En effet, en donnant plus de responsabilité aux collectivités, celles-ci se trouvent en compétition les unes contre les autres, tant pour la valorisation de leurs actions que pour l’accès aux ressources et font ainsi perdurer les inégalités territoriales.
Les discours sur le localisme et la décentralisation masqueraient-ils le désengagement discret mais dangereux de l’État? C’est la thèse défendue par Aurélien Bernier, essayiste et auteur de L’illusion localiste (éditions Utopia, 2020), un livre qui dénonce « l’arnaque de la décentralisation dans un monde globalisé ». Pour l’auteur, cette volonté de « localisme » comporte un fantasme selon lequel on pourrait « reconquérir » la démocratie par le local. Dans son livre il est ainsi convaincu que c’est tout le contraire qui se produit, car on assisterait à une concentration des décisions politiques sans précédent, notamment avec un droit européen totalement acquis au libre-échange et aux politiques d’austérité. Il y aurait donc là « un vrai mensonge de dire qu’on regagne des espaces de démocratie simplement parce qu’on associe des comités de quartier à des projets de voirie de la commune. »

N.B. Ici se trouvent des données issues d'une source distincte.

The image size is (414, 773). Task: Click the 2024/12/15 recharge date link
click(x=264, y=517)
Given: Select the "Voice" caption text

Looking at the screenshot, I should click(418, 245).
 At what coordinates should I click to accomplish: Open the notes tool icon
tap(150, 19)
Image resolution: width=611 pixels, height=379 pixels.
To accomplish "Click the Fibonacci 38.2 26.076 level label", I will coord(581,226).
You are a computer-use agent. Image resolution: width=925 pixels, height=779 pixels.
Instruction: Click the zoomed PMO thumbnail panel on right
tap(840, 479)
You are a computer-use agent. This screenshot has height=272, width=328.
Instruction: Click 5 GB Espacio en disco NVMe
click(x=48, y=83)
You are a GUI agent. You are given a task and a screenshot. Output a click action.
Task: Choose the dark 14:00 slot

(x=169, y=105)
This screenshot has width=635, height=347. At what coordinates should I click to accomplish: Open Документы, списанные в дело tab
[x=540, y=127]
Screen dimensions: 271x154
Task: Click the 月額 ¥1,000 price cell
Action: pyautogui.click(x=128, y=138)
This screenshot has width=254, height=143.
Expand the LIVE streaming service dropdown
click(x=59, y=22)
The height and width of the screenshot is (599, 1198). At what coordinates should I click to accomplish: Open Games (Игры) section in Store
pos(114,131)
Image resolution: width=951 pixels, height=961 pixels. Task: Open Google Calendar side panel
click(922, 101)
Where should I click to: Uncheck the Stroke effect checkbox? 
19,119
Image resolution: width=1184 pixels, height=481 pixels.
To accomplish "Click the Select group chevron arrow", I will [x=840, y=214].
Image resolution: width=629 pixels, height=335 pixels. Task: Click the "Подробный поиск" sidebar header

Loin de l’enthousiasme de certains élus, Aurélien Bernier estime que la fable du « localisme heureux » permet de masquer le désengagement de l’État et des services publics sur les territoires, tout en organisant « le transfert des pouvoirs aux élites locales » sans progrès démocratique substantiel.
Si le territoire français, par sa géographie et histoire, est une force de la France, elle doit être utilisée à bon escient dans une environnement concurrentiel de plus en plus complexe.
Quand on évoque la décentralisation il ne peut pas y avoir « d’entre deux », de demi-mesure.
Soit la France est capable de transformer en profondeur son modèle organisationnel en tendant vers une organisation fédérale et laissant ainsi la responsabilité aux régions de s’organiser.
Soit l’Etat se donne les moyens de développement ses territoires avec une vision d’ensemble pour profiter des atouts du pays. La crise a montré l’intérêt d’avoir une politique globale, coordonnée, cohérente. À la France de tirer profit de la richesse de ses territoires.